A school bus picks up students on October 10, 2008 in Pasadena, California.
Photo credit David McNew/Getty Images

A bill put forward by state Sen. Nancy Skinner (D-Berkeley) would prohibit schools from suspending students for low-level offenses known as “willful defiance.”

The bill has been given the nod by the state Senate, and it's an education concept already in practice in Oakland, San Francisco and Los Angeles school districts.

Under the proposed legislation, which is now in effect in five districts statewide, unwanted behaviors like refusing to remove a hat or failing to complete schoolwork are corrected, without resorting to suspension. 

"We don't want to school to be a place where they're robbed of their joy," said Dr. Elaine Fogel Schneider, an author who's written about parenting,. "We want them to come and by happy to be in school."
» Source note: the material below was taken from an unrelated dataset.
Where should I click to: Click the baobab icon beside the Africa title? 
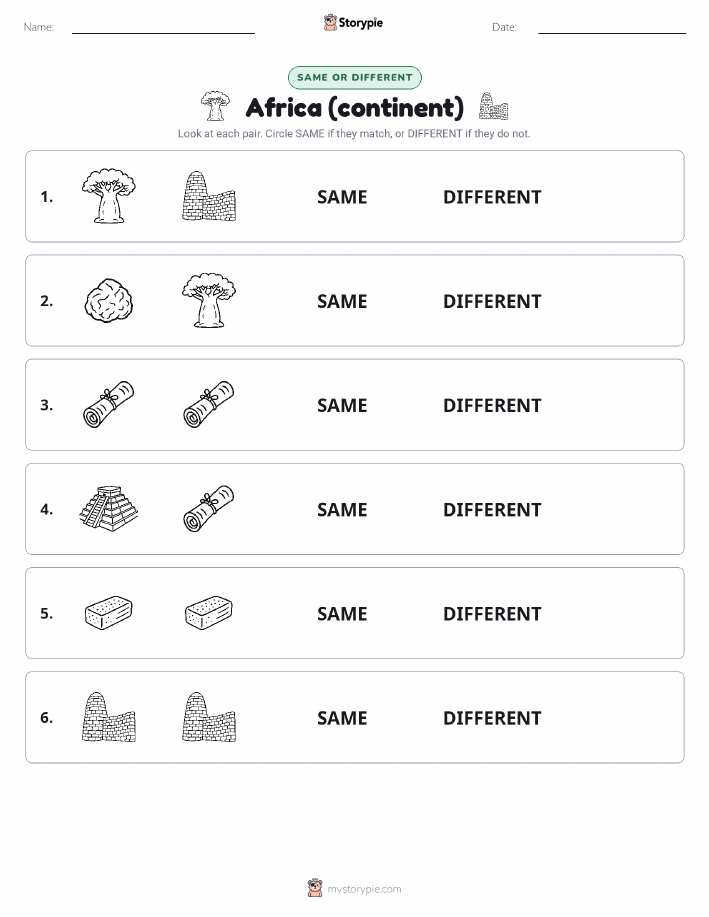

The proposed legislation would eliminate willful defiance suspensions statewide for students in kindergarten through ninth grade and place a moratorium on willful defiance suspensions of high school students until 2025. Research finds willful defiance suspensions are disproportionately used to discipline minority students.

At Fiesta Gardens Elementary School in San Mateo, school officials are following a similar model for resolving conflict. The school has an art therapist on staff to assist disruptive kids, for instance. 

Teachers distribute green tickets to reinforce targeted behaviors and decrease unwanted conduct. 

"When a student is making a good decision or is being respectful, we reward that by using a green ticket," said Alyssa Ortiz Khan, a Fiesta Gardens teacher.

Problem behavior is addressed with a team made up of the teacher, a parent, the principal, and perhaps a teacher who knew the student previously, according to Fiesta Gardens Elementary Principal Jeannette Ramirez.

"We all get together and design a plan and then come back and ask  "how did that go?" explained Ramirez.